Estádio e sedes do Botafogo

– No ano passado, antes da Covid-19, o Botafogo teve média de 13 mil pagantes e chegou a jogar para um público de 1 mil pessoas. Esses números preocupam? Com quais ações concretas o senhor pretende levar o torcedor de volta ao estádio?

Temos que fazer um programa de sócio-torcedor mais eficiente e mais simples do que é hoje. É muito complicado você ir para jogo tem que fazer cadastro… É tudo muito difícil. O sistema tem que ser mais amigável. Agora, o mais importante para atrair gente é você ter um time forte. Isso é estatística. No Botafogo, mais ainda. Traz o Honda, sobe para 35 mil, chega o Kalou vai para 37, aí perde três jogos e vem para 30. O Botafogo é mais sensível porque há muitos anos que a gente não ganha nada. O jeito é você tratar melhor. 

Não só com o próprio programa sócio-torcedor, mas também com times que deem mais alegria ao sócio para estimular a virem para ser sócio-torcedor. Tendo mais, você tem condições de gastar mais no futebol. Gastando mais no futebol, você faz mais sócio-torcedor porque o torcedor fica animado. Uma coisa vai ajudar a outra. 

– Sócios reclamam do sucateamento da sede de General Severiano. Além dela, o Botafogo tem outras, como Marechal Hermes e Mourisco, por exemplo, como pretende utilizar todos os imóveis que o clube tem?

Já estou trabalhando nisso, então vou começar com o Mourisco Mar, que é a piscina, que está fechada há um ano e tem que reabrir. Estou em negociações com um grupo para a gente reformar a piscina e voltar a ser uma das três mais bonitas do mundo. Com isso você tem que reformar aquela sede. Quando digo reformar, é para dar um upgrade nela e botar um bar e restaurante bacana, colocar um deck. Eu penso até em fazer escola de vela ali embaixo e talvez criar um píer, não sei. Pensamos em fazer um deck para ancoragem de barcos para gerar receita para a sede. 

As sedes têm que ser autossustentáveis. Quero fazer centro de custos diferentes e isso parte da profissionalização. O dinheiro que o Mourisco Mar gerar vai ficar no Mourisco Mar. Porque isso beneficia polo aquático, natação e o próprio sócio-proprietário. O Sacopã, que é do remo, esporte estatutário, tem dado muitas alegrias para a gente. Só temos que fazer o remo ficar autossustentável. Porque hoje ele custa algum dinheiro para o Botafogo e quem paga é o futebol. Ele tem que ter o dinheiro do remo. Seja com patrocínios ou lei de incentivo e tudo isso. 

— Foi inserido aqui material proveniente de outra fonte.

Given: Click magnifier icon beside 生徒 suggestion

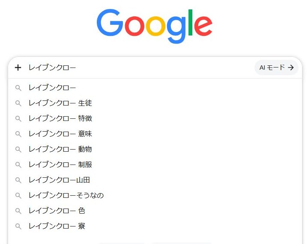Looking at the screenshot, I should [18, 103].
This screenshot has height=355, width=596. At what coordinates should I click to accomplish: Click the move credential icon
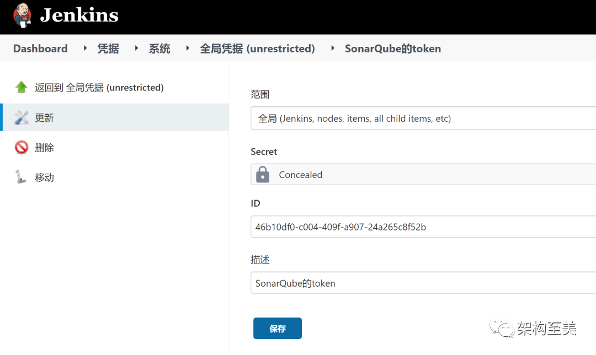pos(22,177)

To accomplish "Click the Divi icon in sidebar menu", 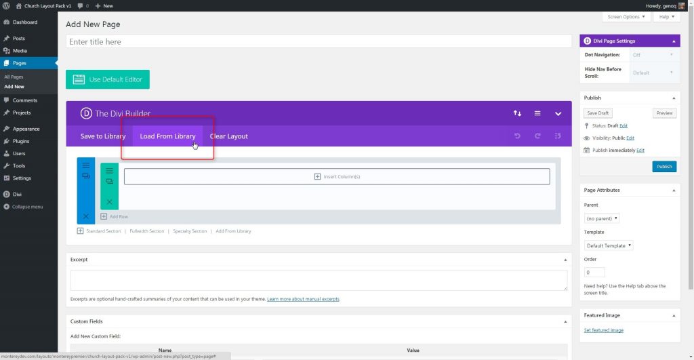I will click(6, 194).
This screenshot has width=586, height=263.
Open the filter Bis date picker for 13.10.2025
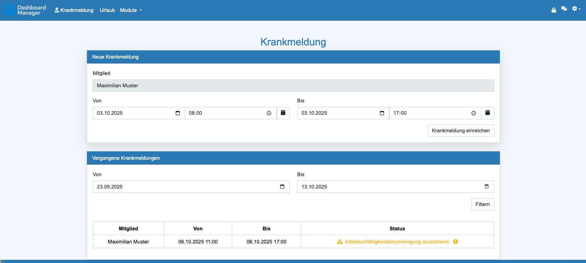(486, 186)
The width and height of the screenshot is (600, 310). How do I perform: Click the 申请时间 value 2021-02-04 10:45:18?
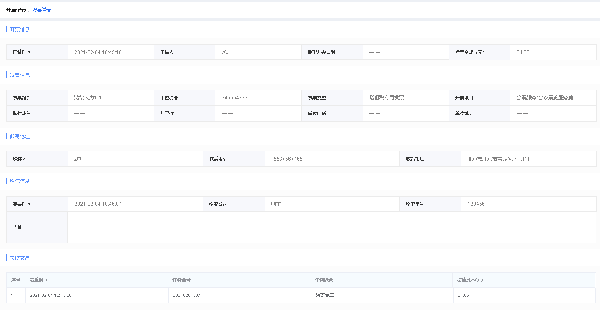[98, 52]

A sede da Dona Terezinha (Jacarepaguá) eu não conheço pessoalmente, mas tenho que fazer alguma coisa lá. Penso numa sede campestre, para atrair sócios novos daquela região que têm acesso à piscina, tem um bar bacana, tem que fazer um campo… Em janeiro, ganhando, vou visitar algumas vezes lá. 

General Severiano é o nosso patrimônio maior. Tem que trazer atividades e entretenimentos para os sócios, para que possa motivar o sócio-proprietário a frequentar a sede. Você vai à sede hoje em dia e é triste. Porque é um estado de sucateamento e eu até entendo que, de repente, não tem dinheiro mesmo. Por exemplo, eu tenho um projeto para pegar o campo de futebol – que não vai ser mais preciso, saindo a S/A – e fazer campo de society, quadra de tênis, quadra de futsal, churrasqueiras… Porque com isso eu trago mais atrativos e mais incentivos para o sócio-proprietário frequentar o clube.